Birkenstock: From Hippie to Hipster

NEW YORK If you want to bring the buzz back to a brand that dropped off the relevancy scale in the mid 1970s—its cool factor having peaked with freethinkers drenched in patchouli oil and shod in the orthopedic sandals—try to get a globally recognized supermodel to collaborate with you on designs and then wear them as she goes about her jet-set life.

Such was the case with Birkenstock, the German company started in 1897 by Konrad Birkenstock. The footwear, long a favorite both of people with achy feet and those clinging to their crunchy granola days (the latter most often found in California and Oregon), has spent most of its long life connecting with core groups of loyalists while remaining firmly off the radar of fashionistas.

Enter the tall and Teutonic Heidi Klum, who began working with the company in 2001 under the name “Birkenstock Styled by Heidi Klum,” and who has helped jazz up the company’s sandals, clogs, slippers and boots with Day-Glo colors and numerous fanciful designs. It’s no surprise that this summer, the sandal was seen on celebs including Naomi Watts, Julianne Moore and Cynthia Nixon.

The brand’s new popularity also has a lot to do with timing.

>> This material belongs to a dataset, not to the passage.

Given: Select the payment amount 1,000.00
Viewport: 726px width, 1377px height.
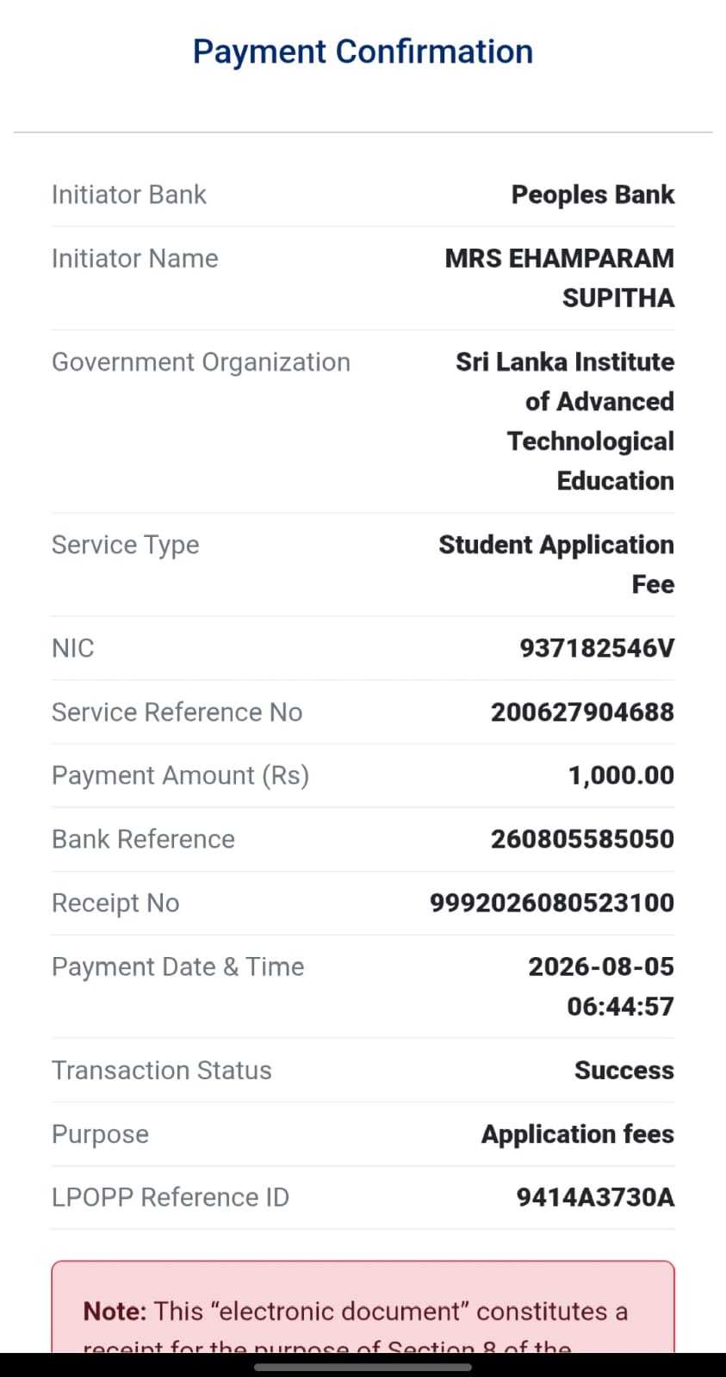Looking at the screenshot, I should (x=621, y=775).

Not only are the ’70s “back”—witness platform shoes, flared pants and crochet—but eco-conscious consumers have zeroed in on the company’s green nature (exemplified in its “Green Team”): Cork used in the sandals is a renewable resource and the entire line can be easily repaired.

According to Gene Kunde, president of Birkenstock USA, the brand has relied mostly on word of mouth. In 2006, however, Birkenstock USA hired San Francisco-based Duncan/Channon to up the ante with a print campaign, its first in approximately 10 years. The four ads, which ran this year (May through August), stressed the relaxing benefits of the shoe and ran in women’s magazines such as Allure and Glamour. Taglines include “Part sandal. Part day spa” and “Part sandal. Part personal trainer.”

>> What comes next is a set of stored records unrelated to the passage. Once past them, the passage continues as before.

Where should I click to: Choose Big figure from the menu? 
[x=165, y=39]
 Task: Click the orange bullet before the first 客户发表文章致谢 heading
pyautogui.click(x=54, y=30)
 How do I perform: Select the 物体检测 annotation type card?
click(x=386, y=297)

“Everyone knows the brand, so what we tried to do was change how people look at it,” says Andy Berkenfield, Duncan/Channon’s GM. “We showed some of the more stylish and sexy products.”

“I think there’s been a real surge of interest lately for things from the ’70s,” Kunde adds. “For us, I think it has a lot to do with our authenticity. People who wear Birkenstocks know that they’re a classic product.”